# Electrical query on hymer b544



## guitarman59 (Oct 30, 2011)

Hi there, I have just purchased a Hymer B544 2003 and I was wondering about the electrics.

a) Does the alternator charge the leisure battery as well.

b) Can you drive with the fridge on 12v.

Because I was driving the other day with the fridge on 12v and the 12v alarm came on for the leisure battery, and I thought that the fridge would run off the alternator one way or another. Can some one please enlighten me about the functioning of that side of the electrics.

Thank you


----------



## patp (Apr 30, 2007)

On our 1991 model the fridge runs off the 12 v and the leisure battery charges too when the engine is running.


----------



## Bob45 (Jan 22, 2007)

a) Does the alternator charge the leisure battery as well. 
Yes 

b) Can you drive with the fridge on 12v. 
Yes
You should switch the fridge onto 12v before you start to drive.
If we intend stopping for a while I usually turn it back onto gas and try to remember to turn it back on our return.

Bob


----------



## 747 (Oct 2, 2009)

Yes to both questions.

On a Fiat Ducato base for 2003, there should be a couple of fuses right next to the van battery. A 2 amp and 40 amp (from memory). Check them first.

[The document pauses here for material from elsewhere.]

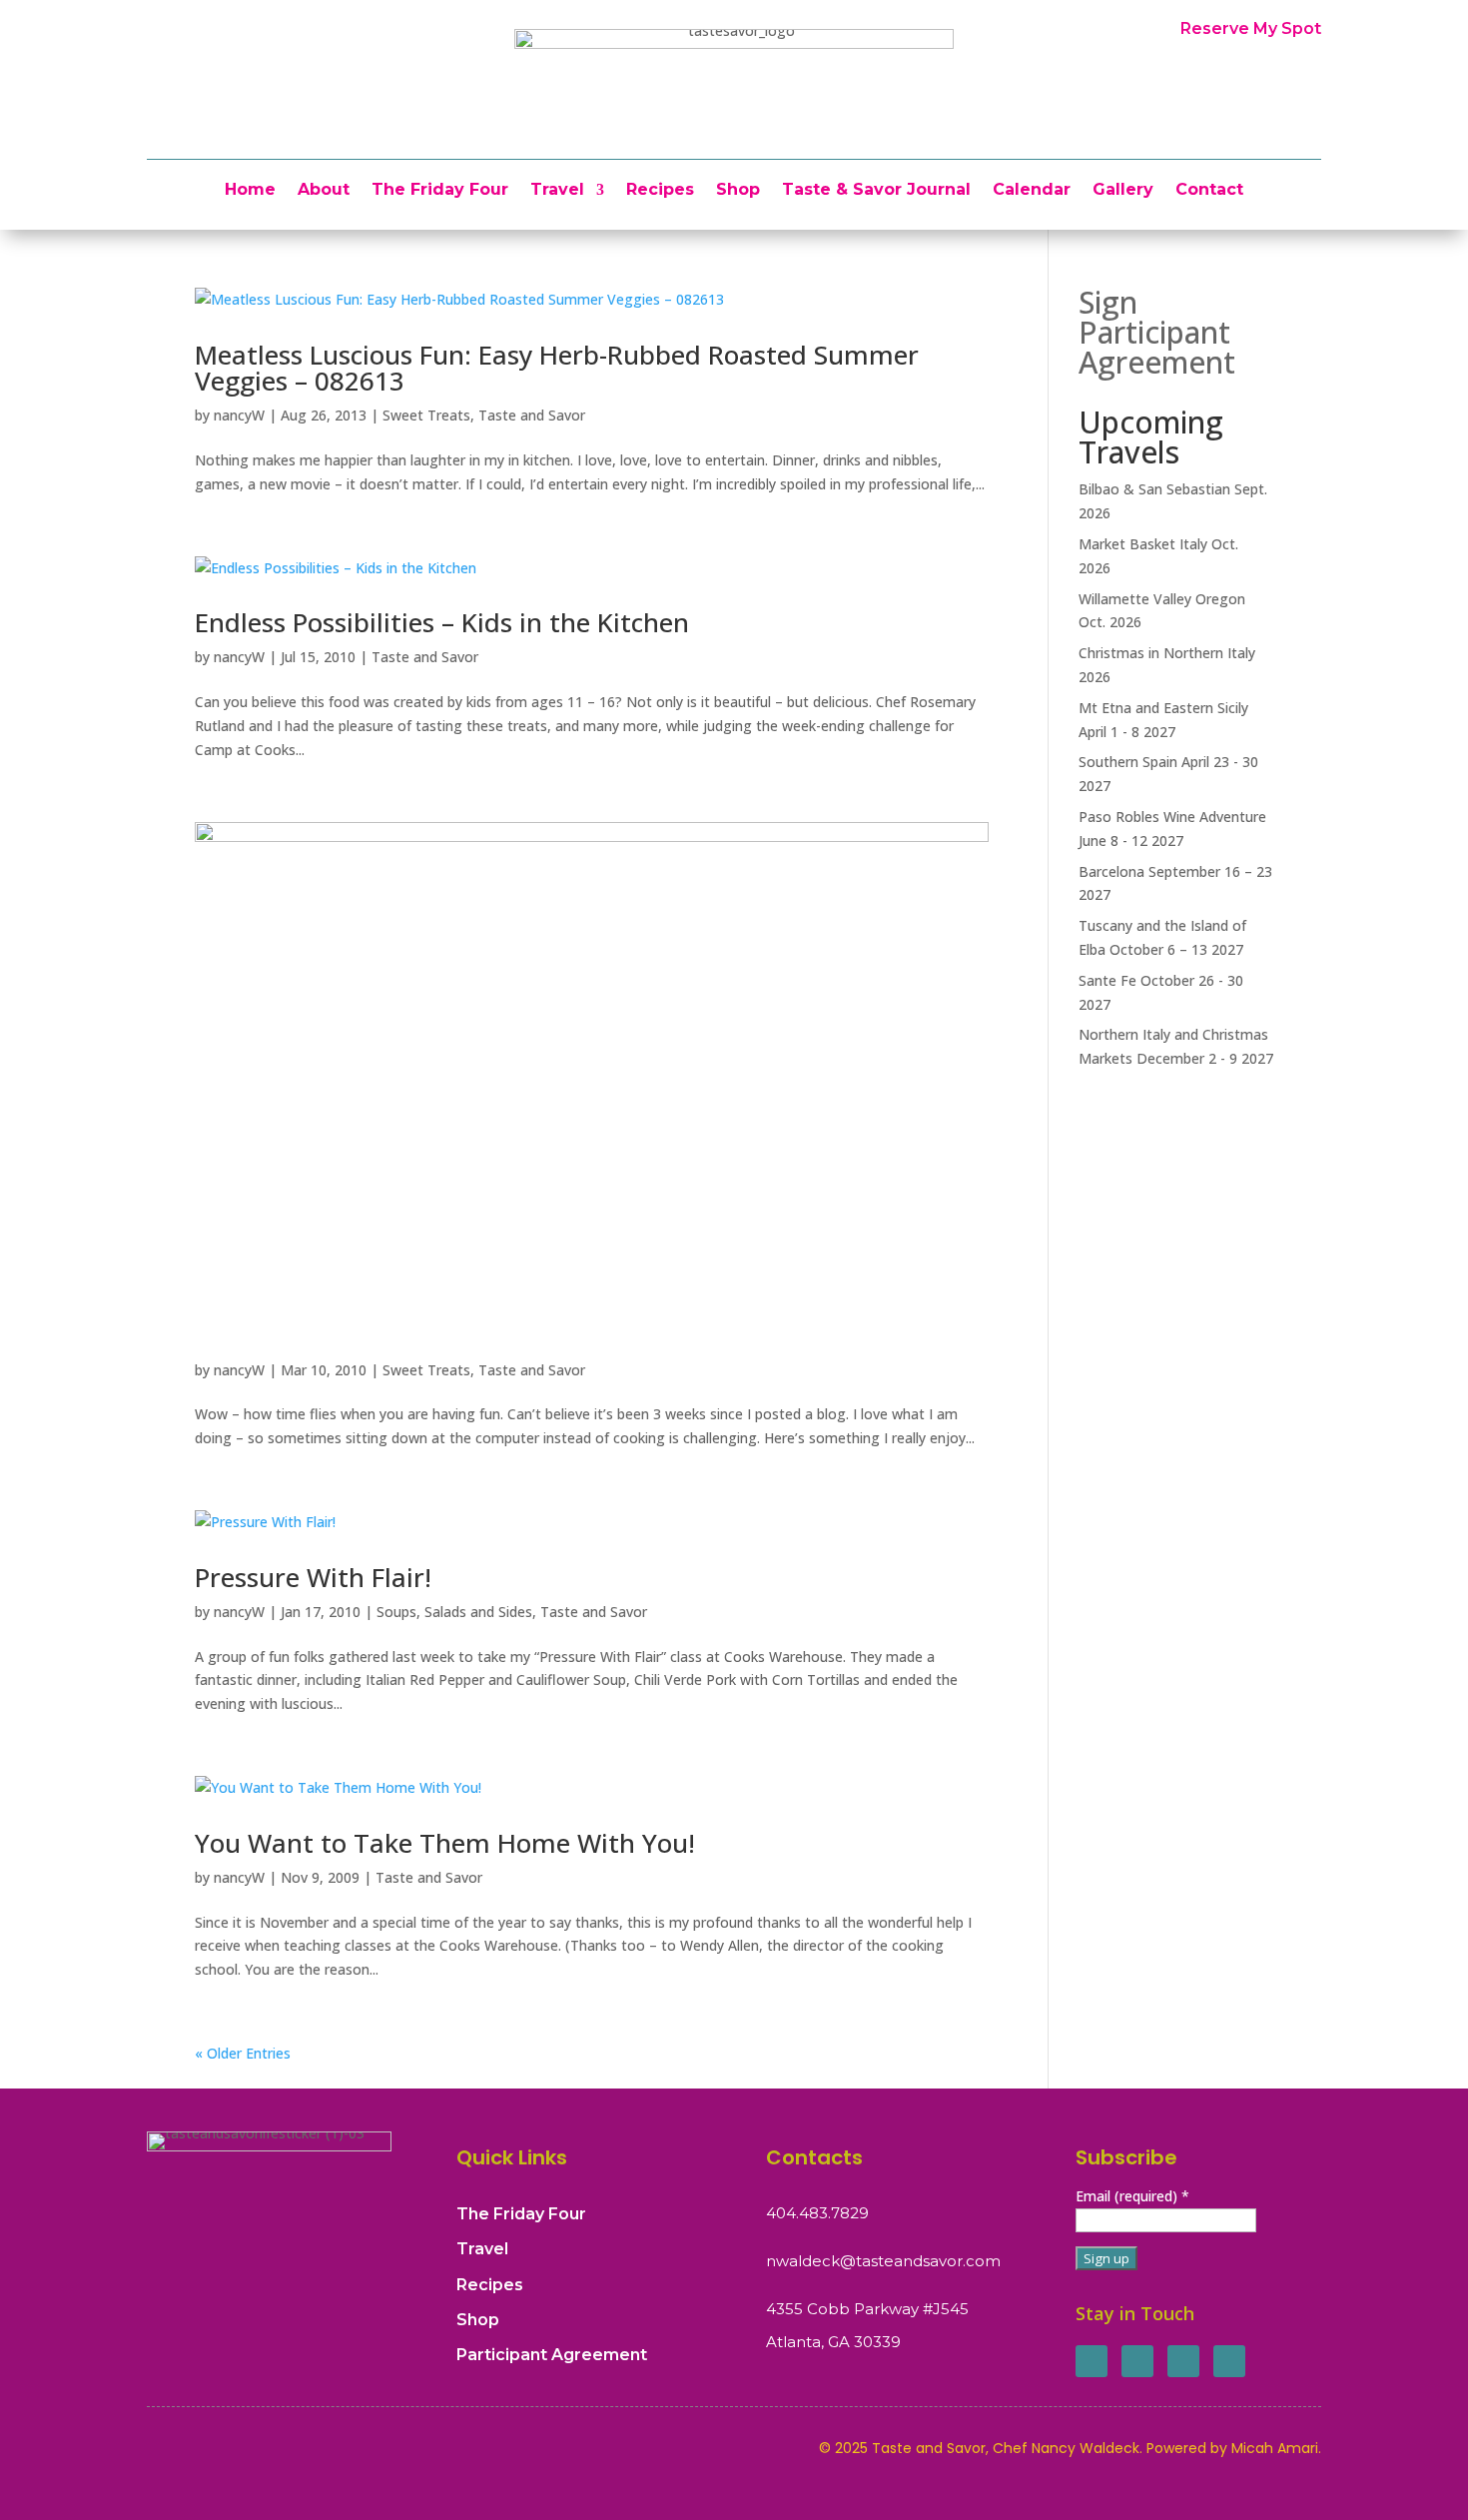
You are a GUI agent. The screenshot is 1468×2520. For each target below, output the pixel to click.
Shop (738, 191)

You probably have an Elektroblok 99. Check the fuses on that as well.

Under the bonnet, probably somewhere in the middle (possibly hidden behind a plastic cover) should be some relays. One is for relaying power to the fridge from the alternator. They can fail. If the same relay also feeds charge to your leisure batteries, that would account for the 2 problems.

Hook up to the mains and check the voltage with a meter at the leisure batteries. If that is OK then the EBL 99 is OK. Do the same check without hookup but with the engine running. If the leisure battery (ies) are being charged the voltage should be 13 to 14.4 volts. Anything else means there is a fault.

Hope that helps.


----------



## sebastiand (Jan 1, 2010)

Hi, I have a 2002 Hymer B544 based on a Fiat 2.8JTD.

In my van there are 2* 80 amphour leisure batteries under both front seats.

While driving the alternator charges the engine battery and the 2 leisure batteries.

The fridge should be switched to the 12volts position (battery symbol) while driving and the rectifier and charger unit will ensure that the alternator will also supply enough power to run the fridge. There should be NO 12volt alarm.

When the engine is off then no 12v is delivered to the fridge ( too much power required) and can only be run on a mains connection or gas.


I suggest that you check if the fridge is running on gas and mains first of all. Then check the fuse for the 12v running of the fridge in the rectifier charger unit (mine is next to the driver).

To make sure that your leisure batteries are charging and in good condition disconnect from the mains and switch off the engine. Does everything work ie steps, water pump, lights, heating, toilet flush? Leisure batteries should last 2 or 3 days without mains connection or any other form of charging. Leisure batteries will cut out at about 11 volts.

I have just come back from Toulouse and had tremendous problems with my electrics. I had to buy 2 new batteries at a cost of over £400 but all the strange problems have disappeared. Let me know if your problems continue and I'll give what help I can.

Regards.. Sebastiand


----------



## Bryansdad (Aug 24, 2010)

I also have a 2002 B544 and concur with Sebastian.
Good luck.


----------



## guitarman59 (Oct 30, 2011)

Thanks every one for your advice.

I have checked out the leisure battery and it is only charging on hook up and not when the engine is running, all fuses appear to be ok. I guess this points to the relay, I can't tell which relay is for the battery -as you pointed out there are two, is there any way of checking the relay or do I have to take it to a garage.

Thank you once again.


----------



## clive1821 (Mar 27, 2010)

Hi on the control pannel (the right hand meter) it will show you a good current charge, both on hook up and when the engine is running, is this ok? if not check at the back of the elb 99 for the main battery volts and also the leasure volts, or simpley just check the volts on the control panel it should be indicating 12 volts in both possitions (main and leasure batteries), then if thats ok you'll need to check the volts on the relay which then supplies the fridge, the way the relay works is that the volts from the feild winding of the altenator supplies that relay and thus switches on that relay to provide high current supply from the main battery (and NOT the leasure batteries), to the fridge and other needs like ones satelite dish auto shut down etc... it will need a volt meter and a little time to investigate.... sorry cant be more help as I would need to be there to help further... best of luck


----------



## guitarman59 (Oct 30, 2011)

Thanks Clive,

I do remember that the meter only shows charging on hook up and not when the motor in running, the same on the battery terminals. It looks like there are two relays, but I do not know they do, is one for the fridge and the other for the leisure battery or some other combination.

Thanks


----------